Pengusaha Teriak Banjir Impor Keramik Ilegal, Apa Langkah Pemerintah?

ANTARA FOTO/Hendra Nurdiyansyah
Ilustrasi.
Penulis: Agustiyanti
16/7/2024, 14.33 WIB

Pemerintah tengah menyiapkan langkah-langkah untu merespons keluhan para pengusaha terkait keramik impor ilegal yang membanjiri pasar di dalam negeri. Salah satu yang disiapkan adalah revisi Peraturan Menteri Perdagangan (Permenperin) Nomor 85 Tahun 2016 tentang Pemberlakuan Standar Nasional Indonesia (SNI) Ubin Keramik Secara Wajib.

Pejabat Fungsional Pembina Industri Direktorat Industri Semen, Keramik dan Pengolahan Bahan Galian Non Logam  Kemenperin Ashady Hanafie mengatakan revisi ini merupakan upaya untuk menjaga iklim usaha industri.  "Kami harapkan sebentar lagi bisa dikeluarkan, ditetapkan. Karena harapan dari industri, ini bisa segera diberlakukan," ujar Ashady dalam Diskusi Publik Indef secara virtual di Jakarta, Selasa (16/7). 

Ashady menyampaikan revisi Permenperin tersebut akan meliputi aturan-aturan yang lebih komprehensif terkait impor ubin keramik. Langkah ini, menurut dia, merupakan salah satu upaya untuk mengendalikan impor khususnya pada sektor industri ubin keramik.

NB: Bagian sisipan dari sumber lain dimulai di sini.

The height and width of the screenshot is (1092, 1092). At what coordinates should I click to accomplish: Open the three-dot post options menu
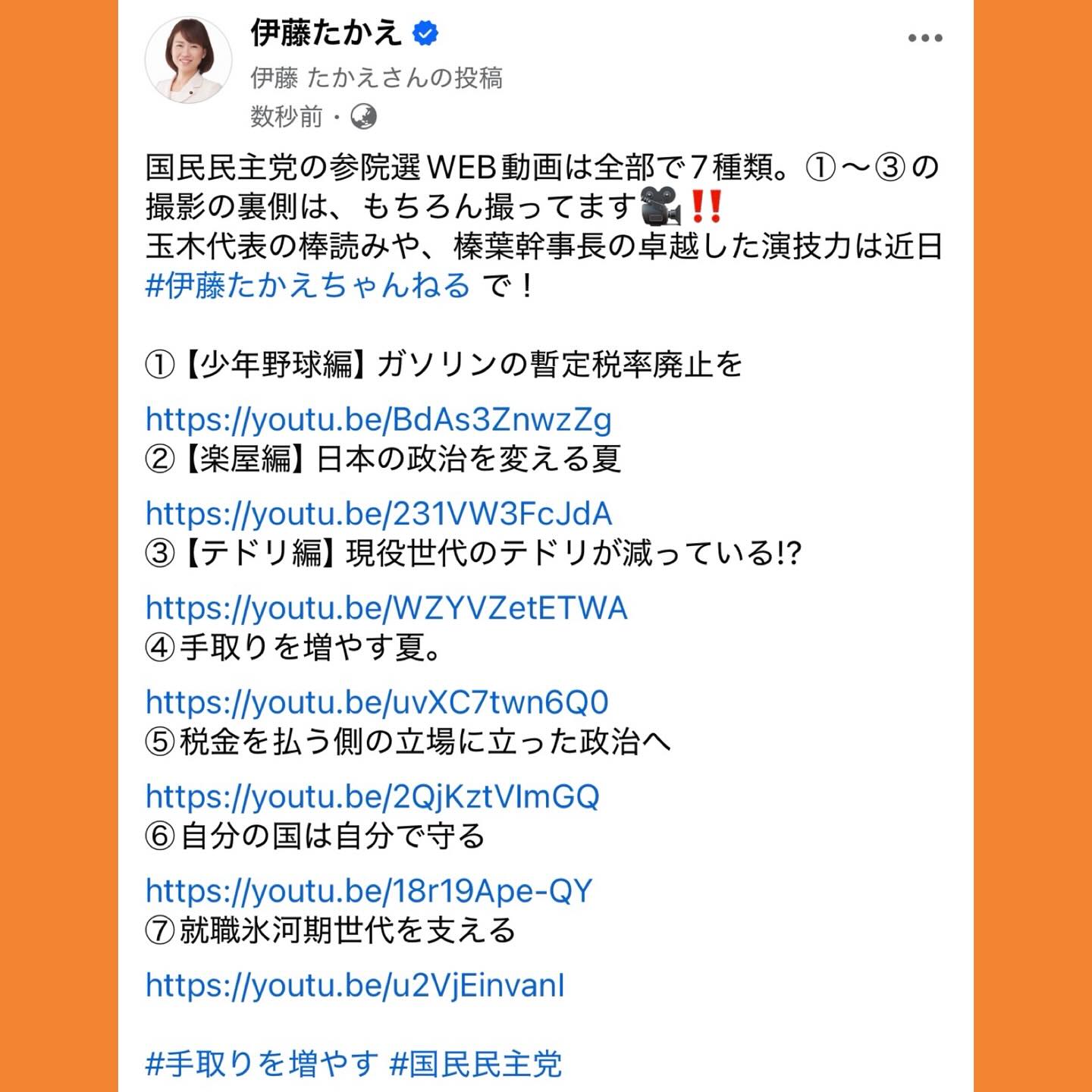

"Di dalamnya, kami sudah mulai melakukan pengaturan-pengaturan yang lebih komprehensif terkait dengan impor. Kami tidak membatasi atau menyetop impor, tapi  kami mencoba untuk mengendalikannya," kata Ashandy.

Menurut Ashady, penerapan SNI ini tidak hanya berkaitan dengan masalah keselamatan dan kesehatan kerja (K3) tetapi juga merupakan hambatan non-tarif atau non-tariff barrier untuk impor. Selain itu, terdapat juga tax allowance atau insentif yang diberikan pemerintah sebagai pengurangan penghasilan kena pajak bagi investor yang menanamkan modalnya sesuai Undang-Undang Pemerintah Nomor 78/2019.

Kemenperin akan mengedepankan penggunaan tingkat komponen dalam negeri (TKDN) dalam setiap pengadaan barang, standar industri hijau (SIH) dan harga gas bumi tertentu (HGBT). Adapun pemerintah juga akan memperpanjang atruan safeguard produk ubin keramik selama 3 tahun melalui Peraturan Menteri Keuangan (PMK) Nomor 156 Tahun 2021 yang mengenakan Bea Masuk terhadap impor ubin keramik asal China, Vietnam dan India.

"Awalnya kita berlakukan ke Cina, dan awal diberlakukan turun, setelah beberapa saat naik lagi. Ternyata pengiriman barang tidak melalui Cina tapi India dan Vietnam, akhirnya kita minta berlakukan juga ke India dan Vietnam," kata Ashady.

Asosiasi Aneka Industri Keramik Indonesia (Asaki) menilai, kebijakan hambatan perdagangan berupa Bea Masuk Anti Dumping (BMAD) mesti didukung penuh untuk melindungi industri domestik. Mereka menilai, kebijakan tersebut sudah sesuai dengan regulasi Organisasi Perdagangan Dunia (World Trade Organization/WTO).

"Asaki merasakan adanya kelompok tertentu yang tidak suka industri keramik nasional menjadi tuan rumah yang baik di negeri sendiri. BMAD harus didukung penuh karena merupakan instrumen perlindungan terhadap industri dalam negeri yang mana sesuai dengan aturan WTO," kata Ketua Umum Asaki Edy Suyanto. 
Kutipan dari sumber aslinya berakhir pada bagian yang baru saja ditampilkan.